D-Day occurs in 1943, this gives Hitler enough pause over Operation Citadel so that the Soviet attacks are much harder. Secret negotiations are carried out with Turkey and Bulgaria to quietly open the straits and switch sides respectively in return for the Italian Dodecanese and avoiding a Soviet Invasion. Forces that in our timeline were in Italy are instead sent to Bulgaria where they partner up with the three Bulgarian armies of roughly 100,000 troops each. They proceed to invade and liberate Yugoslavia, northern Greece, and Romania who are quick enough to desert the Axis. Having breached the Carpathian Mountains the main force then pushes north-west towards Berlin via Central Europe. A smaller force branches off attempting to trap the retreating German troops from the Eastern Front but are not strong enough, this end up with Soviet troops going through Poland as in our timeline but a small number of Western Allied troops also being on the ground that are enough to avoid an outright Soviet takeover. Post-war Poland is forced to accept having her borders moved westwards, whilst technically free having Soviet troops sitting in Kaliningrad, Belarus, and Ukraine to their east and in the Soviet occupation zone in East Germany to their west they end up having to walk a tightrope and being effectively Finlandised.
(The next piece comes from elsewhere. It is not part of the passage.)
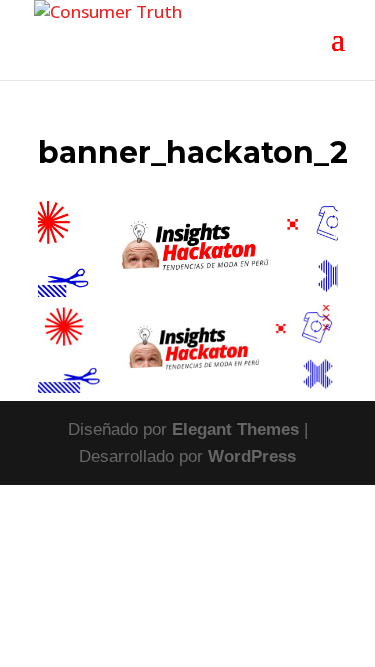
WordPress (252, 456)
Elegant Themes (235, 429)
Poland's shift to dictatorship was very much underway by 1946, and the Polish Communists simply couldn't go as far as they did without Stalin's backing. If we take Stalin dying earlier as the POD, you need him to be replaced by someone willing to limit or withdraw support for the PPR.
Basically, you need to force the PPR to accept democracy (and considering how far to the left the country had shifted during the war, they'd probably be a major force anyway) and that will only happen if Moscow isn't helping them establish a dictatorship. 'Continuing Stalin's original policies' won't cut it when Stalin was complicit in what happened in the first place.Hmmmm. In reading about the 1947 elections, I think you are correct. It seems that the Communists felt they needed to fabricate a big win in order to win the support of the WAllies for admitting Poland into the UN...
fasquardon
Basically, you need to force the PPR to accept democracy, and that will only happen if Moscow isn't helping them establish a dictatorship. 'Continuing Stalin's original policies' won't cut it when Stalin was complicit in what happened in the first place.
Basically, you need to force the PPR to accept democracy (and considering how far to the left the country had shifted during the war, they'd probably be a major force anyway) [...]
I did think that Stalin had basically thought, until around 1947, that the cachet of being liberators would give the Communist parties in the East enough popularity to win in open contests (which would be useful for selling the whole turkey to the WAllies).